STATED TASK: Switch "shareholder" to "ownership" in the lines from the line with "Click the 样式集 (Style Set) icon" through the end of the lines below, and return only those lines, otherwise unchanged and with the pictures omitted.

INFORMATION SUPPLIED:
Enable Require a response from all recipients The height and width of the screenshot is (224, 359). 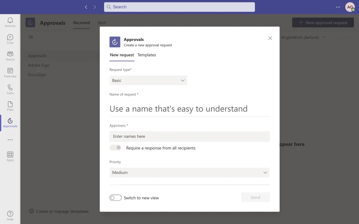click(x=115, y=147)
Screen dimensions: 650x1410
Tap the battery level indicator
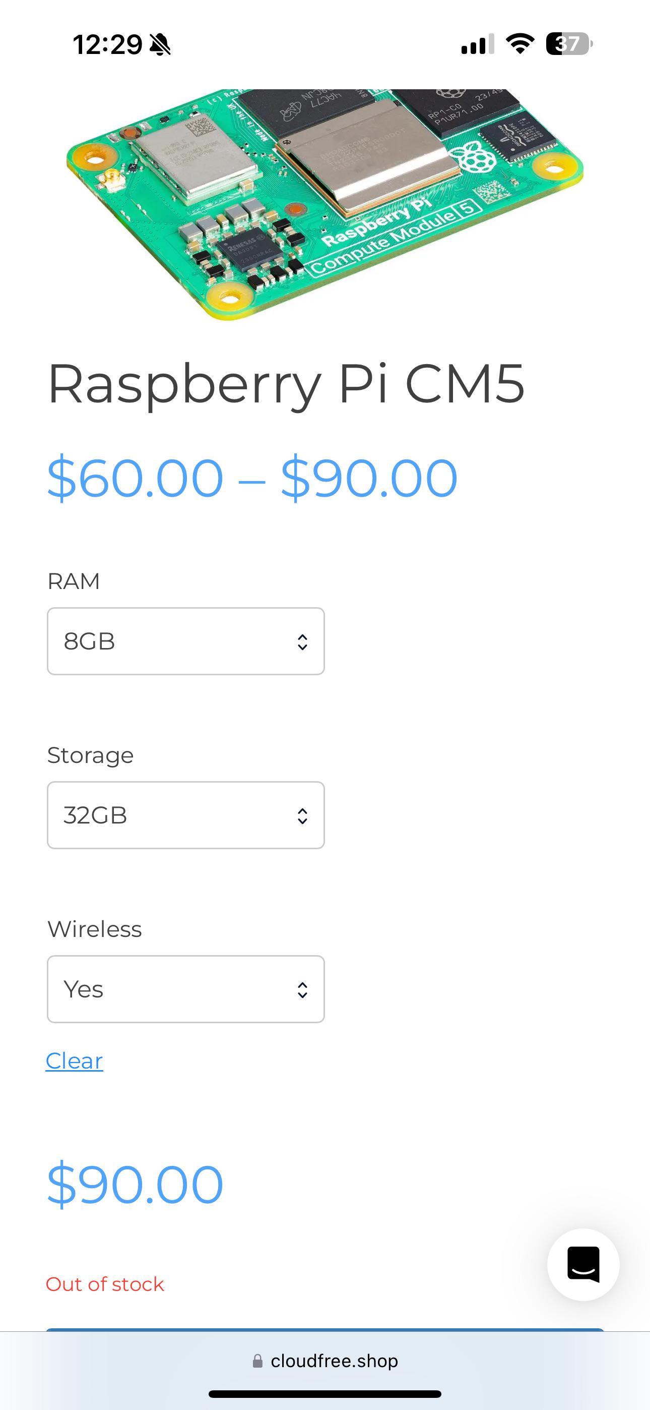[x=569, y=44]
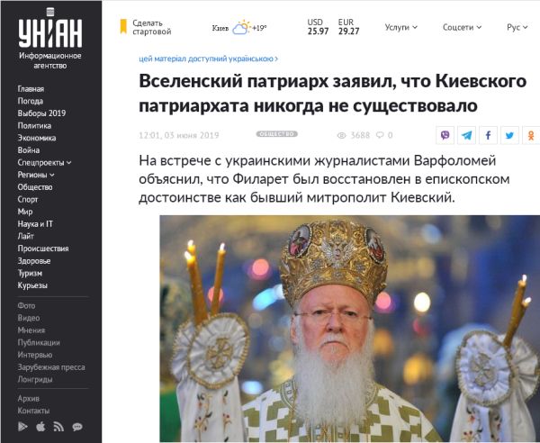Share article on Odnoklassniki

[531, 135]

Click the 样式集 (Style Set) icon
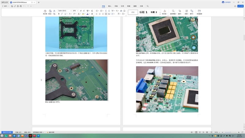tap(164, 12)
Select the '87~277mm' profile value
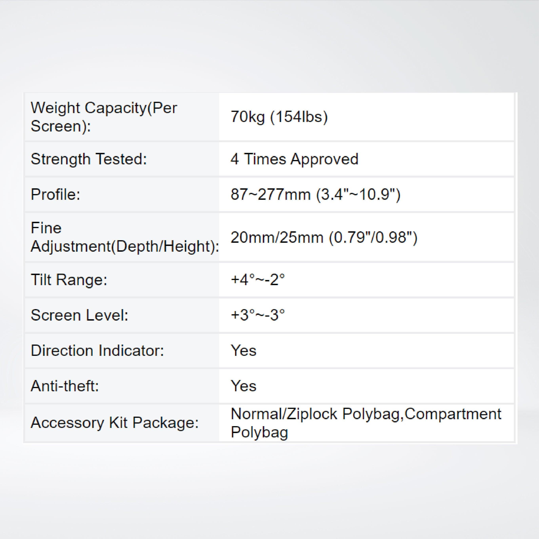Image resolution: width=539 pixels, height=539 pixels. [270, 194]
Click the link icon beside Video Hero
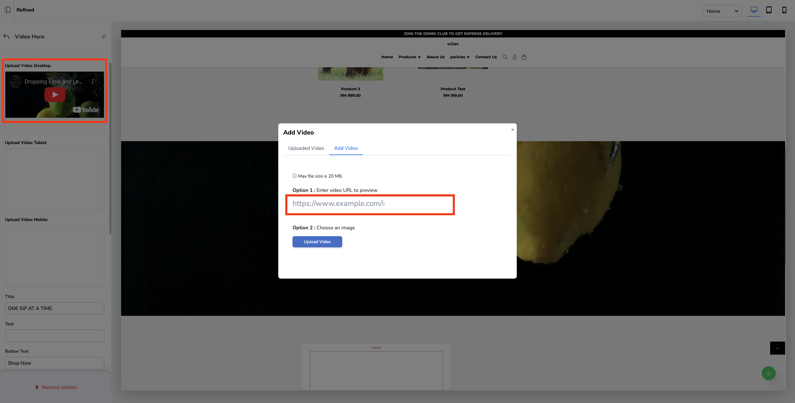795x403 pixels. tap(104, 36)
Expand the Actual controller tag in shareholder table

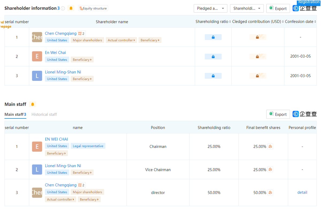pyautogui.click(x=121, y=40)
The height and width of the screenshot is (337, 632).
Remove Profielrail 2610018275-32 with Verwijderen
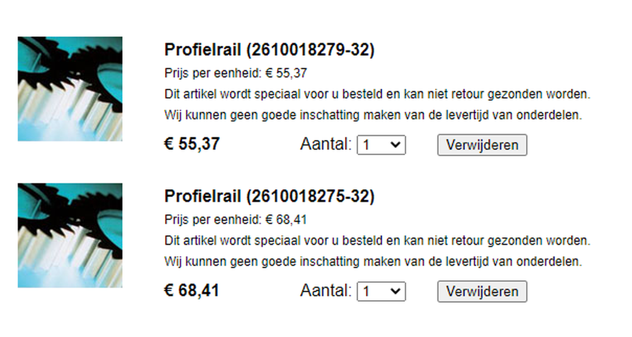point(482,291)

TASK ANSWER:
Click the 样式集 (Style Set) icon
tap(164, 12)
Select the '87~277mm' profile value
Image resolution: width=539 pixels, height=539 pixels. [270, 194]
Click the link icon beside Video Hero
795x403 pixels. tap(104, 36)
Expand the Actual controller tag in ownership table

pyautogui.click(x=121, y=40)
The height and width of the screenshot is (337, 632).
Remove Profielrail 2610018275-32 with Verwijderen
point(482,291)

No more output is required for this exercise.